→ TEXT:
_ _ _

Charles T. Bickett
CHARLES T. BICKETT. Well established in business affairs at Coffeyville, with an office for the handling of insurance, collections and also for the discharge of his duties as justice of the peace, Charles T. Bickett has had an unusually wide range of experience and association with Montgomery County, where he has lived since pioneer times.
His ancestry goes back to an old English family, and in fact may be traced to that noted scholar and thinker, Thomas a' Becket, of the fourteenth century. The Bicketts came from England to Virginia in colonial times. From Virginia they spread across the mountains into Kentucky, and Mr. Bickett's grandfather was born either in Kentucky or Virginia and was a Kentucky farmer.
Charles T. Bickett was born at Maryville, Nodaway County, Missouri, February 7, 1860. His father, Hiram J. Bickett, was born at St. Mary's, Kentucky, in 1813, was reared and married there, was a school teacher for several years, and in 1856 became one of the early settlers in Nodaway County, Northwest Missouri. He taught school in that section of the state until 1876, and in that year moved to Kansas, locating at Wellington, and in 1879 buying a farm three miles west of Liberty in Montgomery County, on which he lived until his death October 14, 1884. He was a Kentucky democrat and a member of the Catholic Church. His wife, Cynthia Bickett, was also born in Kentucky and died in Missouri in February, 1860, at the birth of her youngest child, Charles T. Bickett. The older children were: Jerome, who died in Maryville, Missouri, in 1862; James A., who is a retired physician and surgeon at Maryville; Margaret, who died at Maryville in 1864; Susan, who lives at Cherryvale, Kansas, widow of W. H. Linton, who died in 1916; T. S., roadmaster of the Santa Fe Railway Company, living at Trinidad, Colorado; A. D. Bickett, foreman in the car shops at Horton, Kansas; Rose, now living in the State of Washington, is the widow of James A. Wakefield, who was a miller and lumberman and died in 1908; Joseph A. in the fruit commission business at Chico, California; W. A. Bickett, who was foreman on a fruit and nut ranch in California, and was killed at Burbank in that state by a cave-in of an irrigation plant.

_ _ _

→ GIVEN DATA:
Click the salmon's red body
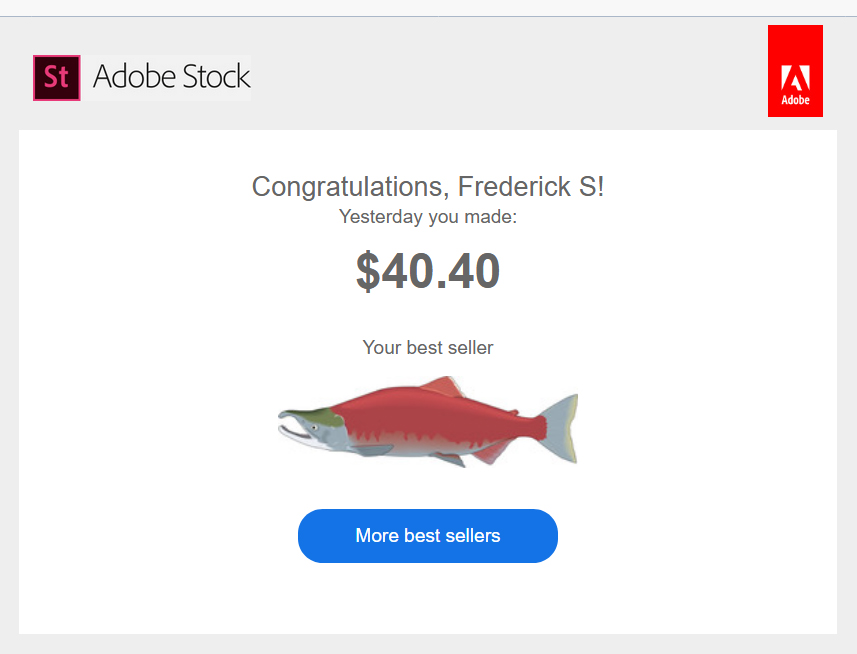Viewport: 857px width, 654px height. 432,414
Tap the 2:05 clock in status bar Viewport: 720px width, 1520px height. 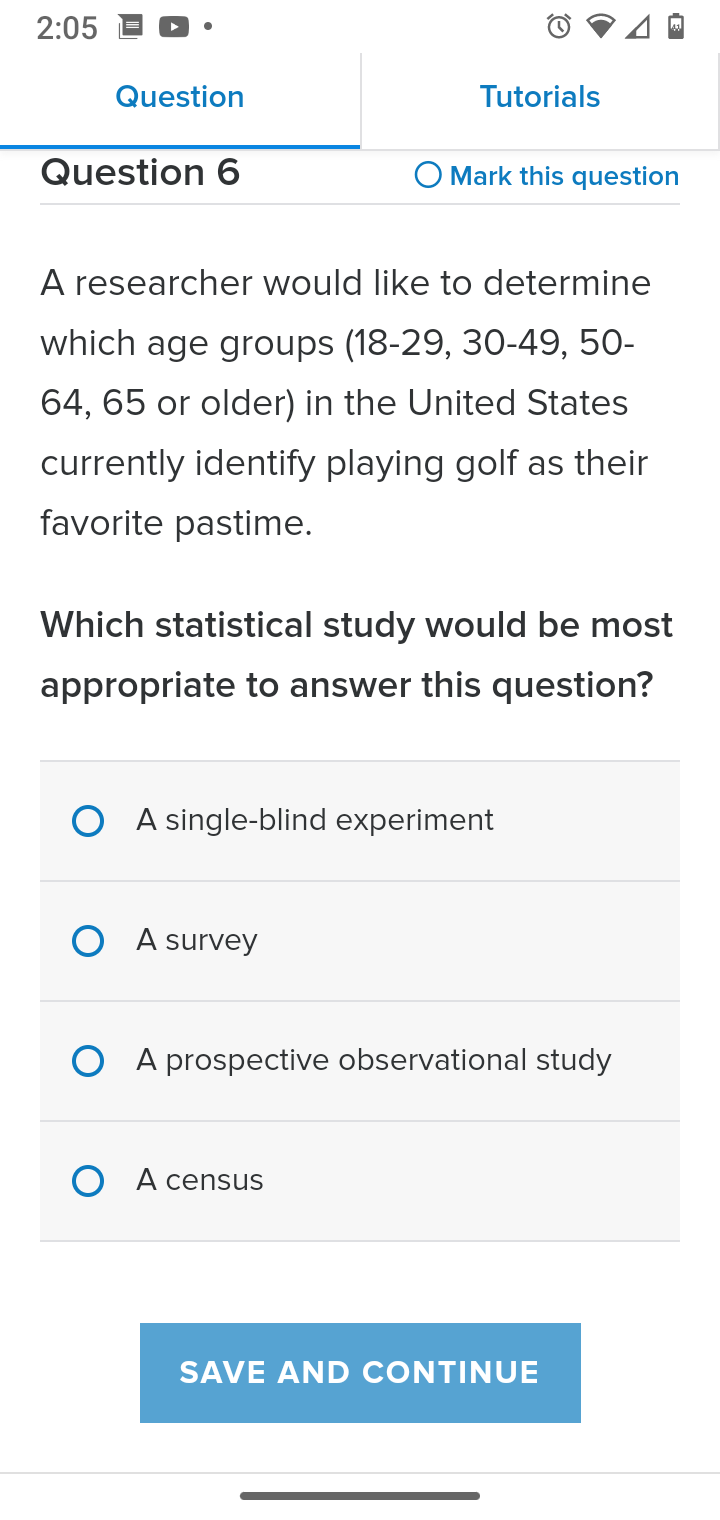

_ _ _

→ ACTIVITY LIST:
[A] Repeat the passage from the Charles T. Bickett text that begins with "His ancestry goes" and stops after "a Kentucky farmer.".
[B] In one to three sentences, explain what the Charles T. Bickett text gives as the cause of Cynthia Bickett's death in February 1860.
[C] Translate this sentence from the Charles T. Bickett text into Spanish: "The Bicketts came from England to Virginia in colonial times."

→ ANSWERS FOR THE TASKS:
[A]
His ancestry goes back to an old English family, and in fact may be traced to that noted scholar and thinker, Thomas a' Becket, of the fourteenth century. The Bicketts came from England to Virginia in colonial times. From Virginia they spread across the mountains into Kentucky, and Mr. Bickett's grandfather was born either in Kentucky or Virginia and was a Kentucky farmer.

[B] Cynthia Bickett died in Missouri in February 1860 while giving birth to her youngest child, Charles T. Bickett.

[C] Los Bickett llegaron de Inglaterra a Virginia en la época colonial.